>>

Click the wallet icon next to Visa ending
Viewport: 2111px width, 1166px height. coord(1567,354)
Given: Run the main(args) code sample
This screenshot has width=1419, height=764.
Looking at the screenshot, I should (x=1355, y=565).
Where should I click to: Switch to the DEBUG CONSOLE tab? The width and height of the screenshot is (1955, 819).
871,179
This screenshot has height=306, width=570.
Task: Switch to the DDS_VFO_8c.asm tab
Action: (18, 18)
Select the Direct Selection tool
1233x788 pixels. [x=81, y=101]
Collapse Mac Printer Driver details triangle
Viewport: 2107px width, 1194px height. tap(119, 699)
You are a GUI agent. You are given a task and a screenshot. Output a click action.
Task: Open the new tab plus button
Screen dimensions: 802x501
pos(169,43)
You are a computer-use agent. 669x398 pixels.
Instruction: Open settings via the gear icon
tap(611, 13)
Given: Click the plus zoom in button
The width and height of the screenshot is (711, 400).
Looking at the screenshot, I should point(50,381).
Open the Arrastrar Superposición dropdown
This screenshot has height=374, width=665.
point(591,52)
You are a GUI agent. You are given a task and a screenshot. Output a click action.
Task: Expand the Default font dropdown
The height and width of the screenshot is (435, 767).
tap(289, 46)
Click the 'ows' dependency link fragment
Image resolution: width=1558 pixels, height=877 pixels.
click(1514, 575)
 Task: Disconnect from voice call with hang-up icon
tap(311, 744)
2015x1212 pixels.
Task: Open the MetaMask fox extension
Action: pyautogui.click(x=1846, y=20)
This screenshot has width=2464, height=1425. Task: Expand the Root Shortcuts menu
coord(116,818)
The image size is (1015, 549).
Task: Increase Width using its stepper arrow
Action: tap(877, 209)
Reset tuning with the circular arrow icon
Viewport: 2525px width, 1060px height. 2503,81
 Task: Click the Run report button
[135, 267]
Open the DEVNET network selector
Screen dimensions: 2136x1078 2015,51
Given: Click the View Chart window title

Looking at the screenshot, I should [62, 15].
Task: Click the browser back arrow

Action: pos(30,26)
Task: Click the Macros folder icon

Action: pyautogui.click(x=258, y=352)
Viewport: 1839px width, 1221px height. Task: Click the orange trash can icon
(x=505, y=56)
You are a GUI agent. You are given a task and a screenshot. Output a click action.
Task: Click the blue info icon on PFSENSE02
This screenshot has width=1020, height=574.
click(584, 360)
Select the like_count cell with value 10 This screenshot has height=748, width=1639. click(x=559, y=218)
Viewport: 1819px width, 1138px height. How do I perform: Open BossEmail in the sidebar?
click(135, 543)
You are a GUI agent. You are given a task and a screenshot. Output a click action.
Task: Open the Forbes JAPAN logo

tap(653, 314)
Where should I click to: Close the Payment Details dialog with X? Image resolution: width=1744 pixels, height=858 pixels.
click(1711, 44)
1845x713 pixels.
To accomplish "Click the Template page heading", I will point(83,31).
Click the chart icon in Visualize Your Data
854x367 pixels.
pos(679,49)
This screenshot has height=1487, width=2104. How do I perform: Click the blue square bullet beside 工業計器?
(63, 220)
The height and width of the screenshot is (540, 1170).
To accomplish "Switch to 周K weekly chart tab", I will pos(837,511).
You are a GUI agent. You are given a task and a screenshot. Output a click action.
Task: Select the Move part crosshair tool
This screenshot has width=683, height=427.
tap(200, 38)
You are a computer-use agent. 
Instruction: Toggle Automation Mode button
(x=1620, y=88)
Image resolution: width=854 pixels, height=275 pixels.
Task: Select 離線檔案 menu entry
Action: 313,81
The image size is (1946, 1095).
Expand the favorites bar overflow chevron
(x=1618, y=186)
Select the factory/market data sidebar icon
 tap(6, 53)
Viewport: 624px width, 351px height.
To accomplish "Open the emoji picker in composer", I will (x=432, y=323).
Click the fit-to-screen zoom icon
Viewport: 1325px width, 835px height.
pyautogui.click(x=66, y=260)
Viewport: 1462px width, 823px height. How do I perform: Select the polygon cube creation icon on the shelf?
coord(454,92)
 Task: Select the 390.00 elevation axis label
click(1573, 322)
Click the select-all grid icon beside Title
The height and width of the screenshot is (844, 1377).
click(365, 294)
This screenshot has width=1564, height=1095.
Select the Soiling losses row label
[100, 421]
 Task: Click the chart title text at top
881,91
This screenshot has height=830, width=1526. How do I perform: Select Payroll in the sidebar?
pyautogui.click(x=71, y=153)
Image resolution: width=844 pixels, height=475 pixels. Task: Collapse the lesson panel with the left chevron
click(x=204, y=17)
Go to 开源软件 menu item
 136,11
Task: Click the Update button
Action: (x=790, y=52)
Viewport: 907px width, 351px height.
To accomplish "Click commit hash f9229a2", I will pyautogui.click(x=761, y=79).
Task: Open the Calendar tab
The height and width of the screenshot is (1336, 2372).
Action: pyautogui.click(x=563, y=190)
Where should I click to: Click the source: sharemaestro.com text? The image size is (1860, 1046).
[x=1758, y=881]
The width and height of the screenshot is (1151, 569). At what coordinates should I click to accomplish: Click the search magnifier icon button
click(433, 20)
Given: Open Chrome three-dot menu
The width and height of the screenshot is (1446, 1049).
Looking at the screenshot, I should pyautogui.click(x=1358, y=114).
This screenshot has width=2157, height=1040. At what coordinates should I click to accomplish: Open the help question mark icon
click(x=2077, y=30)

<<

■ **ACTIVITY**
Only lines of the material that contain the word "computer" belong in the answer; copy each one.

■ **ANSWER SECTION**
You are a computer-use agent. 669x398 pixels.
You are a computer-use agent. 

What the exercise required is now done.